Rust Book - Chapter 3: Common Programming Concept - Data Types

On Data Types

let guess: u32 = "42".parse().expect("Not a number!");

converting String to a numeric type using parse requires explicit type annotation, the compiler can’t infer it if not provided and will error at compile time

  • Rust is a statically typed language, this means that we must know the type of all variables at compile time
  • The compiler can infer the data type, but in cases where type can’t be inferred then we must add type annotation like above

Scalar Types

Rust has for primary scalar types: integers, floats, booleans, and characters

Scalar Types - Integers

  • integer types include u8, i8, u16, i16, u32, i32, u64, i64, u128, i128 where u is for unsigned and i is for signed
  • type suffix can be used such as 57u8 to represent 8 bit unsigned integer
  • visual separators are allowed as well such as 1_525_200 to represent 1525200
  • when compiling in debug mode, rust will check integer overflow and panic at runtime but in release mode integers will overflow

Scalar Types - Floats


fn main() {
    let x = 2.0; // f64

    let y: f32 = 3.0; // f32
}
  • in Rust all floating-point types are signed, and there are of two types f32 and f64, the default type is f64
  • floating point numbers are represented in IEEE-754 standard.

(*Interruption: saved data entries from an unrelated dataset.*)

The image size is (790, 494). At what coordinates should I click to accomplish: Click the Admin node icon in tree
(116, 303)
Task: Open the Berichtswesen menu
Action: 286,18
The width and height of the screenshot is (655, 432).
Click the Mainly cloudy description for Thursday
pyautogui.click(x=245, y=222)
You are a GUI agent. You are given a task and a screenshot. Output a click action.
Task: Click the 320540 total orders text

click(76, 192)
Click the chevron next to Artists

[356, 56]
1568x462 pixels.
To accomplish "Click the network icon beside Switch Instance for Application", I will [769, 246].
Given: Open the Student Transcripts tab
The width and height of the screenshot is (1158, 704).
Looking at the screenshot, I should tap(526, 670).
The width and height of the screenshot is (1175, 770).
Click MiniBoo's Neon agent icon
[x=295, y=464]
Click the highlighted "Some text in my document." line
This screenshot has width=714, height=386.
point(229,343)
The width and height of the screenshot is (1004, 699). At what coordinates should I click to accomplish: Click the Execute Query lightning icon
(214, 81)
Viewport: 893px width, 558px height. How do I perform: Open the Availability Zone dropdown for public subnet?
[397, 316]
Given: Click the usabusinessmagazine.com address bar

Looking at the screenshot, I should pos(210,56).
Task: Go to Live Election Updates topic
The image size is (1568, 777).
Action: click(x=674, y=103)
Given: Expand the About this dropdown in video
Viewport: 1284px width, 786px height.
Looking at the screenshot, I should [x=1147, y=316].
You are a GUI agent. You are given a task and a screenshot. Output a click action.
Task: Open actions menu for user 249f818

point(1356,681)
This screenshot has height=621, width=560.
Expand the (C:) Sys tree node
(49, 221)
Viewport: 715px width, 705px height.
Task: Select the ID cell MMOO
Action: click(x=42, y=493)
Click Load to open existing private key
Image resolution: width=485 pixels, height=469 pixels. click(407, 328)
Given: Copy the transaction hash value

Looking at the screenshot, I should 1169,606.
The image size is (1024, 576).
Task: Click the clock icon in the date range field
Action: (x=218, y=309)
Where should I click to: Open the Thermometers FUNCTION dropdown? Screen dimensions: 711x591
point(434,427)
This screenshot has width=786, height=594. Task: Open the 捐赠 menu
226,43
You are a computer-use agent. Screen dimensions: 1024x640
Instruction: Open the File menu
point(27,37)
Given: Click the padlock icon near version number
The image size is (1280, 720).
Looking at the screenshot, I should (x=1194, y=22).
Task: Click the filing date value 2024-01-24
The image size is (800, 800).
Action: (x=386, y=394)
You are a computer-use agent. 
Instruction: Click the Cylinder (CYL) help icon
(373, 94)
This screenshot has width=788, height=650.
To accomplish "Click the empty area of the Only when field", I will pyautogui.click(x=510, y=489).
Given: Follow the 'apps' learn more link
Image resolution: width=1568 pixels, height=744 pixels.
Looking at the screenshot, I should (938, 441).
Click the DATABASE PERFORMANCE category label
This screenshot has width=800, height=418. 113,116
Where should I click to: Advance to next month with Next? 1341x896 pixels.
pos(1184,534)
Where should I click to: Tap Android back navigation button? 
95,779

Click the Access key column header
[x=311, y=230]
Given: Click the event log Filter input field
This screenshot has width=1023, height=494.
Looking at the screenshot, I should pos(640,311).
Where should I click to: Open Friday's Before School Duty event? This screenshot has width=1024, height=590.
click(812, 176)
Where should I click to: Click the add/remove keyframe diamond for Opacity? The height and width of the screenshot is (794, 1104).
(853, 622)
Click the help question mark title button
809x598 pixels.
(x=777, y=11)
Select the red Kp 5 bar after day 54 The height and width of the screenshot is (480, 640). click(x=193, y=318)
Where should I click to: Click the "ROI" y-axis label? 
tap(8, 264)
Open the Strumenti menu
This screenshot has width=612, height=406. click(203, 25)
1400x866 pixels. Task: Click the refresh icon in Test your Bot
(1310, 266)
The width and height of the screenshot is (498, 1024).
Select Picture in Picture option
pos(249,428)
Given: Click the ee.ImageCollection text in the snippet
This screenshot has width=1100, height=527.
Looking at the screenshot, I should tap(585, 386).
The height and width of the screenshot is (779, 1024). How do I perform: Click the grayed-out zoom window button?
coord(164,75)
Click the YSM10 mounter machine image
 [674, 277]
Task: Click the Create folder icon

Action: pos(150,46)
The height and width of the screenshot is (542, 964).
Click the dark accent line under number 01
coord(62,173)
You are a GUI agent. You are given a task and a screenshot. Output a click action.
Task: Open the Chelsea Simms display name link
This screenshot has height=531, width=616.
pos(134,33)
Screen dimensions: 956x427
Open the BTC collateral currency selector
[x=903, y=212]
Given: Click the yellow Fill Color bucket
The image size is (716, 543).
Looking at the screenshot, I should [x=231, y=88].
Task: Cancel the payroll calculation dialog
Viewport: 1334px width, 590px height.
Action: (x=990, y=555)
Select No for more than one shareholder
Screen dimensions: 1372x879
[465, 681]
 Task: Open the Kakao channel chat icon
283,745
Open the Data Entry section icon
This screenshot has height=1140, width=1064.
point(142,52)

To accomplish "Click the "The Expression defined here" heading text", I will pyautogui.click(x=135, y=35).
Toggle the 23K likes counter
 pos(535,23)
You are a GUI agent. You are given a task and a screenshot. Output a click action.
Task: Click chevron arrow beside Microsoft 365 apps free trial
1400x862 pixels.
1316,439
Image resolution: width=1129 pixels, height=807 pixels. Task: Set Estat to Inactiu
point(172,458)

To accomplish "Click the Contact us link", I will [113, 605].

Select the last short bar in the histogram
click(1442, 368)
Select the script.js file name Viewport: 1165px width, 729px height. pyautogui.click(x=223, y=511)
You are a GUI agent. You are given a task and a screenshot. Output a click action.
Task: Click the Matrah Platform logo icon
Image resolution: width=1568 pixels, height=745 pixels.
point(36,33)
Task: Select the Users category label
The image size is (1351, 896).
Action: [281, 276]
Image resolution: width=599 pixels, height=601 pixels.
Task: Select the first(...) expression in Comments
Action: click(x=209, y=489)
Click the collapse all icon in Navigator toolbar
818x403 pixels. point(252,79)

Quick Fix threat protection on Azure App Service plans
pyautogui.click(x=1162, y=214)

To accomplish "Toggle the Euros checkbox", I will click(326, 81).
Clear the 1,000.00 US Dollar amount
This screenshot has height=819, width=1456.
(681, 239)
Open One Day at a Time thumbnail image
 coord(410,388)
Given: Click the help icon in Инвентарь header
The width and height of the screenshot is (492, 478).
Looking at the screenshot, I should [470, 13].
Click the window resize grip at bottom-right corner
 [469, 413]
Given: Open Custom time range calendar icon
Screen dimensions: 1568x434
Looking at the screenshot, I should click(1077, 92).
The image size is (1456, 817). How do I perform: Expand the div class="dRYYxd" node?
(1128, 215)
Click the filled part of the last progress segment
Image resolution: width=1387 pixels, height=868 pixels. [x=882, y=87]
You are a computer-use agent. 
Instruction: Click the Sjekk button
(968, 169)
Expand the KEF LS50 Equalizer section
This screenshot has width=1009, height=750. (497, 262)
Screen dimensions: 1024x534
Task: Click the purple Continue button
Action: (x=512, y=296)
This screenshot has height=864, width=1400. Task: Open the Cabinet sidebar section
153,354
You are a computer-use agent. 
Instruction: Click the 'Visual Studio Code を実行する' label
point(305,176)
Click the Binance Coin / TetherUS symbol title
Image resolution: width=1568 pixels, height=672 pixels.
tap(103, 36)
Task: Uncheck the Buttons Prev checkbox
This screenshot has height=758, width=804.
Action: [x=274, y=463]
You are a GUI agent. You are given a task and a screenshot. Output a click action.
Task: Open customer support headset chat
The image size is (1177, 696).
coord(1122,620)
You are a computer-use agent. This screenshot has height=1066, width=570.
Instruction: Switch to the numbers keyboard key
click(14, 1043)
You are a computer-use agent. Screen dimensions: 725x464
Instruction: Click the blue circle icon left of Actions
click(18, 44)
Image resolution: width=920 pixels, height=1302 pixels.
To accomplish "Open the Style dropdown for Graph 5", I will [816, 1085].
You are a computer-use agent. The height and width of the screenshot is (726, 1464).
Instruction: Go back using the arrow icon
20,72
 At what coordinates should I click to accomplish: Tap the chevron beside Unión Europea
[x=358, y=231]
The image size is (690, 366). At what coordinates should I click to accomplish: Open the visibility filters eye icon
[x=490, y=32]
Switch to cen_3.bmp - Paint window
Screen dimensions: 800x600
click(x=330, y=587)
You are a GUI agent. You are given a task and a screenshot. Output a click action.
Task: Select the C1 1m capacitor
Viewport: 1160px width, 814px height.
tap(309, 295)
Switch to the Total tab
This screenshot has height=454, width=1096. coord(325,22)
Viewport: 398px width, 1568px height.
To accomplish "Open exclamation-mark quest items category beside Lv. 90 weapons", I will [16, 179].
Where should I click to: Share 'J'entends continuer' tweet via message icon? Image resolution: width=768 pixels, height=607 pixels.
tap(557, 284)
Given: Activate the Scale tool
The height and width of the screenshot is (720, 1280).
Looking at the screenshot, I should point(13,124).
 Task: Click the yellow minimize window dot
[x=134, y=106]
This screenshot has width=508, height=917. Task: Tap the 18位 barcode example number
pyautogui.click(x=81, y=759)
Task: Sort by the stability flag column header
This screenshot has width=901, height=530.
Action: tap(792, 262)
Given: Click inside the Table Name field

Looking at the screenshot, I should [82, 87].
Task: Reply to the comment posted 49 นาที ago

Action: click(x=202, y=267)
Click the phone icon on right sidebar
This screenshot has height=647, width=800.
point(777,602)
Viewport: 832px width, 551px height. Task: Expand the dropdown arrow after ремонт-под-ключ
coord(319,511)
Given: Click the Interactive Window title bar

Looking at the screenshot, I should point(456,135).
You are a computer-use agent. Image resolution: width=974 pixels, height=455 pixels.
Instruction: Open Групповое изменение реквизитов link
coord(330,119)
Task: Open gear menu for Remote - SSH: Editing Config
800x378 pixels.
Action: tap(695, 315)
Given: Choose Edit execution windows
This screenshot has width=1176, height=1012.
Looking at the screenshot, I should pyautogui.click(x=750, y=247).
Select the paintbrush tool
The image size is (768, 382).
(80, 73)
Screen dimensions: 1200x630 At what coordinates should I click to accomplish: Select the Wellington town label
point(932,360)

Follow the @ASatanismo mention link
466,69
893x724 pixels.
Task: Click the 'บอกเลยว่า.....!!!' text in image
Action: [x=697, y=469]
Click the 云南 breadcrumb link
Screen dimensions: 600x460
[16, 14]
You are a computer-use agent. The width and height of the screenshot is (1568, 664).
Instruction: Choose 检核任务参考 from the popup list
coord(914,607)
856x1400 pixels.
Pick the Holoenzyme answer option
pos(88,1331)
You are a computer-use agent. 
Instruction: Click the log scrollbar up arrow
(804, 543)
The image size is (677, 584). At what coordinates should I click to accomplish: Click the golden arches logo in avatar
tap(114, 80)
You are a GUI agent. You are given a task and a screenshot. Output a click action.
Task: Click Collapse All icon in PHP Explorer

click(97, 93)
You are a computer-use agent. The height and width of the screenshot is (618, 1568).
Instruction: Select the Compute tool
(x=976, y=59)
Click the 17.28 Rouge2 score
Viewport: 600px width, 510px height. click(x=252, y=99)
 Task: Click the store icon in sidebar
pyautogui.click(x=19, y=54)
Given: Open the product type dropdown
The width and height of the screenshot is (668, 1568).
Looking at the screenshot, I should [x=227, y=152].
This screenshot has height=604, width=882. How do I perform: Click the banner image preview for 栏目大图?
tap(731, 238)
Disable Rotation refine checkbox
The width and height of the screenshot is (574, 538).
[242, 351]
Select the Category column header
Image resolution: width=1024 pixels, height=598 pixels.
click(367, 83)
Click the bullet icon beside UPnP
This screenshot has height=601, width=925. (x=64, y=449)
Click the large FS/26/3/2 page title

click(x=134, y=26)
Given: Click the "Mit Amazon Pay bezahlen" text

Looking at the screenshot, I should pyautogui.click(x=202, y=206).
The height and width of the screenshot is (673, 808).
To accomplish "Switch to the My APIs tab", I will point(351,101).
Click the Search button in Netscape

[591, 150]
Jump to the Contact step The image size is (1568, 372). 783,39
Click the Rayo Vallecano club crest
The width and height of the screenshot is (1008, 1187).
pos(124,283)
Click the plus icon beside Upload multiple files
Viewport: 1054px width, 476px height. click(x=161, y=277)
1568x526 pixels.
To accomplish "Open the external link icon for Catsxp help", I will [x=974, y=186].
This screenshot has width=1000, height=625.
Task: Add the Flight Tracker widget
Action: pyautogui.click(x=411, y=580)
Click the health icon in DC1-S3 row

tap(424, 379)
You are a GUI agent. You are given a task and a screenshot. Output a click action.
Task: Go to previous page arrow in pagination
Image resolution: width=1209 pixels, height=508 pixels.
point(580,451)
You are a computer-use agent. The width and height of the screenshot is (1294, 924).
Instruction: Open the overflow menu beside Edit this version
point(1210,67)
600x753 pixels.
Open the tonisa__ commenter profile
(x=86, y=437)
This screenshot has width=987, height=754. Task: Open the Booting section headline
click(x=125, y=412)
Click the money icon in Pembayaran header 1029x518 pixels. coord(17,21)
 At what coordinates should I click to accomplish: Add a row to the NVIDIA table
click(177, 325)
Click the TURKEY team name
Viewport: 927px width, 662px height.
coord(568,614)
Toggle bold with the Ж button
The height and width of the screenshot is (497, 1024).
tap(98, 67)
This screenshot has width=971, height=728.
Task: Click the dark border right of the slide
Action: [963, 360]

The f32 type is a single-precision 32-bit float and f64 is a double-precision 64-bit float

Scalar Types - Numeric Operations

Rust supports all basics mathematical operations expected of the number types:

fn main() {
    // addition
    let sum = 5 + 10;

    // subtraction
    let difference = 95.5 - 4.3;

    // multiplication
    let product = 4 * 30;

    // division
    let quotient = 56.7 / 32.2;
    let truncated = -5 / 3;

    // remainder
    let remainder = 43 % 5;
}

Scalar Types - Booleans

As in most other programming languages, the boolean type in Rust is bool and can be either true or false


fn main(){
    let t = true;

    let f: bool = false; // with explicit type annotation
}

Scalar Types - Character Type

The char type is rust most primitive alphabetic type. example:

fn main(){
    let c = 'z';
    let z: char = 'ℤ'; // with explicit type annotation
    let heart_eyed_cat = '😻';
}
  • char is a 4-byte Unicode scalar value, representing a single character
  • char can represent more than just ASCII characters
  • single quotes are used to represent char literals

Compound Types

Rust has two primitive compound types: tuples and arrays

Compound Types - Tuples


fn main(){
    let tup: (i32, f64, u8) = (500, 6.4, 1);
    let (x, y, z) = tup; // destructuring
    println!("The value of y is: {y}");
    println!("The value of z is: {z}");
    println!("The value of x is: {x}");

    let five_hundred = tup.0;
    let six_point_four = tup.1;
    let one = tup.2;

    // mutable tuple
    let mut x: (i32, i32) = (1, 2);
    x.0 = 0;
    x.1 += 5;
    println!("The value of x is: {x}");
}
  • tuples are fixed-length and can contain different types
  • tuples are created using parentheses ()
  • tuples can be destructured to access their values
  • tuples can be mutable

Compound Types - Arrays

fn main(){
    let a = [1, 2, 3, 4, 5];

    let months = ["January", "February", "March", "April", "May", "June", "July", "August", "September", "October", "November", "December"];

    let a: [i32; 5] = [1, 2, 3, 4, 5]; // with explicit type annotation
    let a = [3; 5]; // array of 5 elements, all initialized to 3

    // accessing array elements
    let first = a[0];
    let second = a[1];
}
  • unlike tuples, must contain the same type
  • arrays in rust are fixed-length
  • arrays are created using square brackets []
  • arrays are useful when you want your data to be allocated on the stack, instead of the heap
  • arrays are most useful when you know the size of the data and it will not change

use std::io;

fn main() {
    let a = [1, 2, 3, 4, 5];

    println!("Enter an array index: ");

    let mut index = String::new();

    io::stdin()
        .read_line(&mut index)
        .expect("Failed to read line");

    let index: usize = index
        .trim()
        .parse()
        .expect("Index entered was not a number");
    
    let element = a[index];
    println!("The value of the element at index {index} is: {element}");
}